Yesh Atid's Shai Moshe Piron, number two on the party list, reiterated his party's claim that it would not join a coalition unless it focused on the party's three core issues. "First and foremost, the government must work towards equalizing the burden of IDF service," he told Army Radio. "Second, we must return to negotiations with the Palestinians. And third, we must reform the electoral system."
He said that Lapid will meet Netanyahu next week for coalition talks.
Future MK Ofer Shelah - number six on the Yest Atid list - reiterated Piron's comments in an interview with Israel Radio. Shelah asserted that Yesh Atid will stand by its demand for negotiations with the Palestinians to reach an agreement and will not be satisfied by empty talk.
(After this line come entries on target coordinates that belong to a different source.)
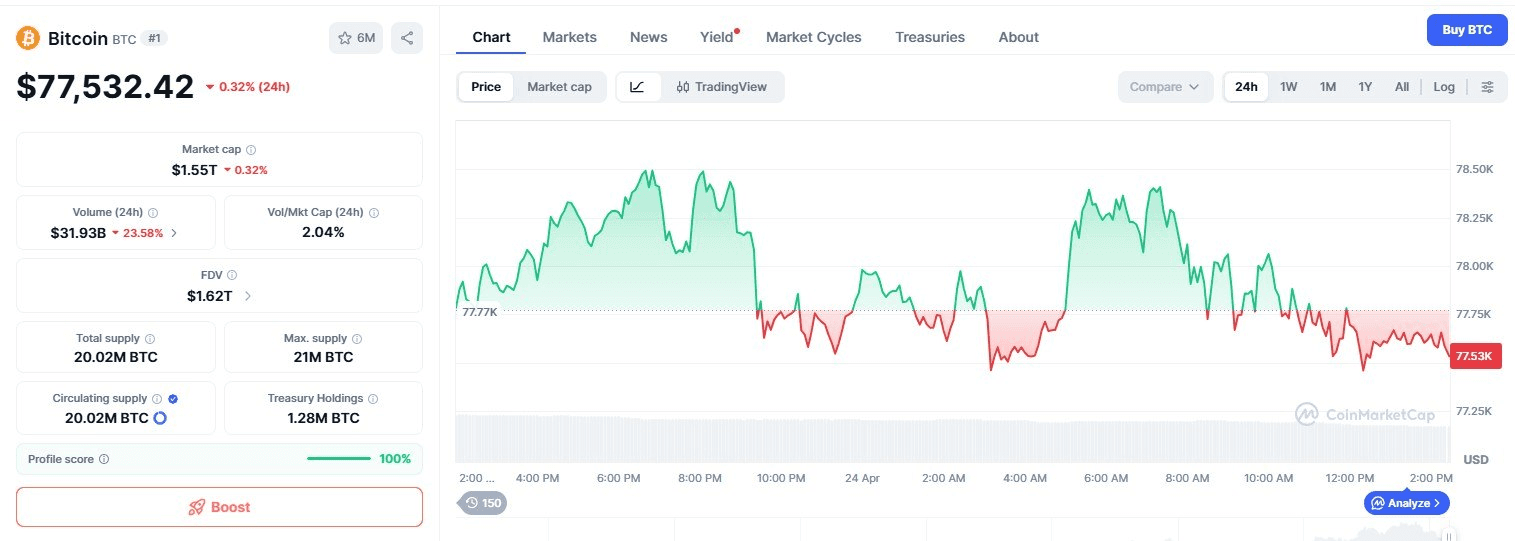Click the Buy BTC button
The height and width of the screenshot is (541, 1515).
[x=1466, y=30]
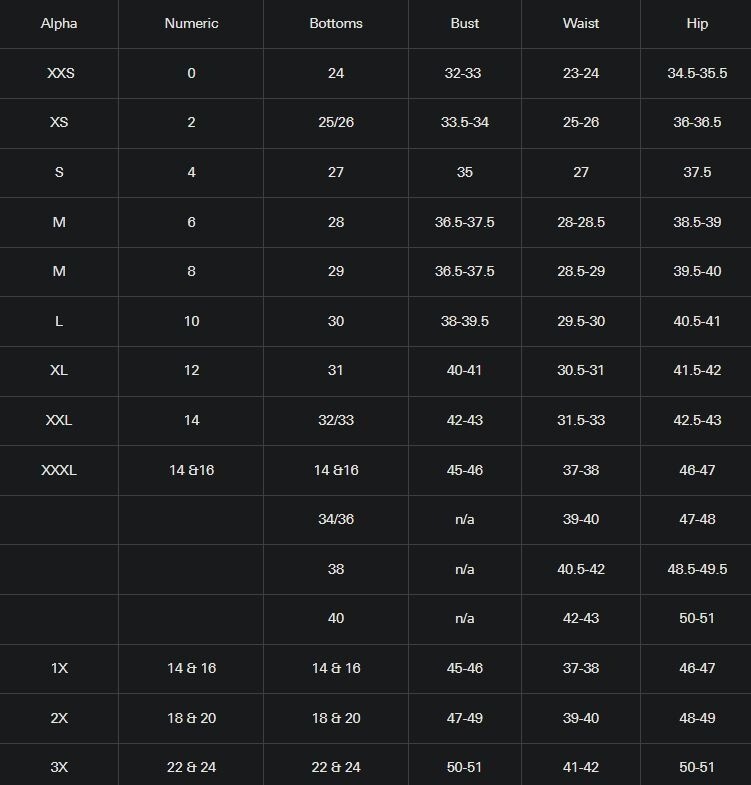This screenshot has height=785, width=751.
Task: Click the XXS size cell
Action: click(x=59, y=73)
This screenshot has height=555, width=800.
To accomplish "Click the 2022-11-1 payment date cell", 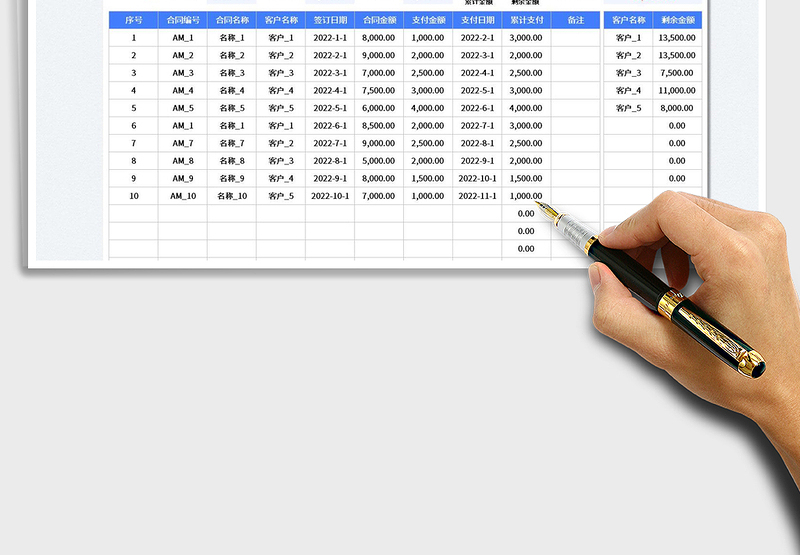I will click(477, 196).
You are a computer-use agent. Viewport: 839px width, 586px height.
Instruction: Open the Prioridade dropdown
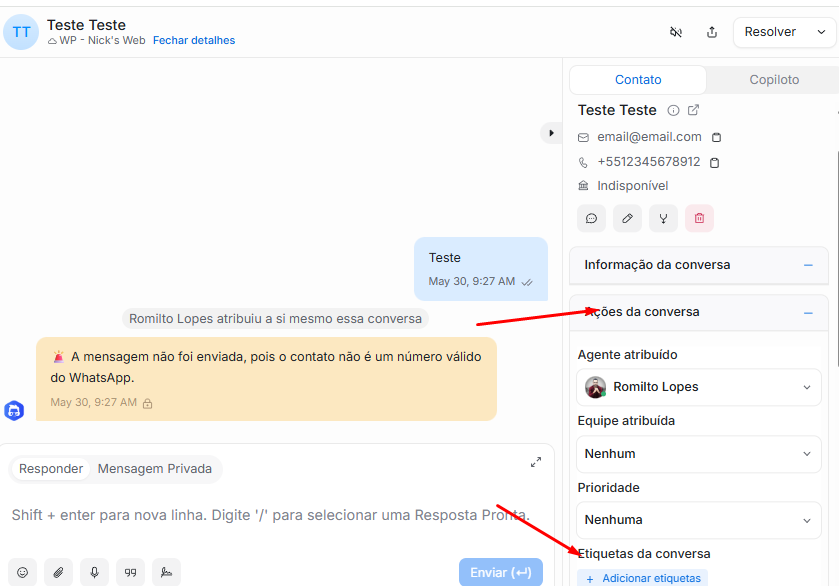coord(699,520)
"A diplomatic settlement is essential," he stressed. He added that the party would also demand that the government equalize the burden by passing a law within five years that will require all 18-year-old to serve the state through military or civilian service.
Shelah also explained that Yesh Atid leader Yair Lapid refused Labor's call to try to form an "obstructing bloc" with the left-wing parties, because he said there is no chance that they could form a government with this bloc.
Barak comments on Israeli elections
Outgoing Defense Minister Ehud Barak on Wednesday characterized the Israeli elections as a victory for the social justice movement, which he admitted had been long ignored by the government he was a part of.
Speaking to CNN, Barak said "I think that what we call the social protest - the people who went in hundreds of thousands to the streets last year, and were basically ignored by the government, which I am a part of - they came to the envelopes to say, for us, we want our share of what happens to Israel. It was telling the government: There is a limit to what you can expect of us."
Barak said that traditional right-wing voters did not have the same enthusiasm in this election as did the Left. The Center and Left voted "en masse," he said.
Asked to predict the orientation of a future coalition, the minister said it would be led by Netanyahu but would be more balanced and would take into account issues of mainstream Israelis.
Barak recalled an oft-told Israeli anecdote which speaks to the Israeli middle class's frustration with a political system which has seen ultra-Orthodox largely shirk public responsibility such as IDF service. "One third is waking up to work, one third is paying taxes, one third is serving in the reserve armed forces. But it's the same one third."